◆ WORK REQUIRED: Your answer should be the records below, repeated exactly as they stand.

◆ RECORDS SUPPLIED:

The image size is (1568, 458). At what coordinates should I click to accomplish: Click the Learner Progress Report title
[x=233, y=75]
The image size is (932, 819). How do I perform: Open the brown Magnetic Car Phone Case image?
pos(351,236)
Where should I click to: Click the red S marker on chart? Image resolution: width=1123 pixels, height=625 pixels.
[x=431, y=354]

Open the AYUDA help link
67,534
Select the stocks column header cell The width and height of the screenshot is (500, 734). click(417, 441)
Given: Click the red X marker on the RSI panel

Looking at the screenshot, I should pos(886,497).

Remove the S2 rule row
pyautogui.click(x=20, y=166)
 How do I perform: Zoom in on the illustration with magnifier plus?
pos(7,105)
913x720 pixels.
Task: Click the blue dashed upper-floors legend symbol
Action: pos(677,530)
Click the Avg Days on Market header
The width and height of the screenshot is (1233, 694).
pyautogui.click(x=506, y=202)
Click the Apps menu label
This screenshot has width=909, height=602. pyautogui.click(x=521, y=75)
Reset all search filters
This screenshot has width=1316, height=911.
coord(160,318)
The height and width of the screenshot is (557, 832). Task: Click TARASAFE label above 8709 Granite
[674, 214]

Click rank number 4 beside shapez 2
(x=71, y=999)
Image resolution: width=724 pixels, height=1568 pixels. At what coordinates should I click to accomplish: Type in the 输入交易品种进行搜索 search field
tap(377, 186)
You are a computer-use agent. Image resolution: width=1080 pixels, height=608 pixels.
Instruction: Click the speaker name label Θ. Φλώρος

◆ ANSWER TO THIS PROBLEM:
The image size is (1568, 458). At what coordinates should I click to accomplish: Click the Learner Progress Report title
[x=233, y=75]
The image size is (932, 819). How do I perform: Open the brown Magnetic Car Phone Case image?
pos(351,236)
Where should I click to: Click the red S marker on chart? Image resolution: width=1123 pixels, height=625 pixels.
[x=431, y=354]

Open the AYUDA help link
67,534
Select the stocks column header cell The width and height of the screenshot is (500, 734). click(417, 441)
Given: Click the red X marker on the RSI panel

Looking at the screenshot, I should pos(886,497).

Remove the S2 rule row
pyautogui.click(x=20, y=166)
 How do I perform: Zoom in on the illustration with magnifier plus?
pos(7,105)
913x720 pixels.
Task: Click the blue dashed upper-floors legend symbol
Action: pos(677,530)
Click the Avg Days on Market header
The width and height of the screenshot is (1233, 694).
pyautogui.click(x=506, y=202)
Click the Apps menu label
This screenshot has width=909, height=602. pyautogui.click(x=521, y=75)
Reset all search filters
This screenshot has width=1316, height=911.
coord(160,318)
The height and width of the screenshot is (557, 832). Task: Click TARASAFE label above 8709 Granite
[674, 214]

Click rank number 4 beside shapez 2
(x=71, y=999)
Image resolution: width=724 pixels, height=1568 pixels. At what coordinates should I click to accomplish: Type in the 输入交易品种进行搜索 search field
tap(377, 186)
You are a computer-use agent. Image resolution: width=1080 pixels, height=608 pixels.
Instruction: Click the speaker name label Θ. Φλώρος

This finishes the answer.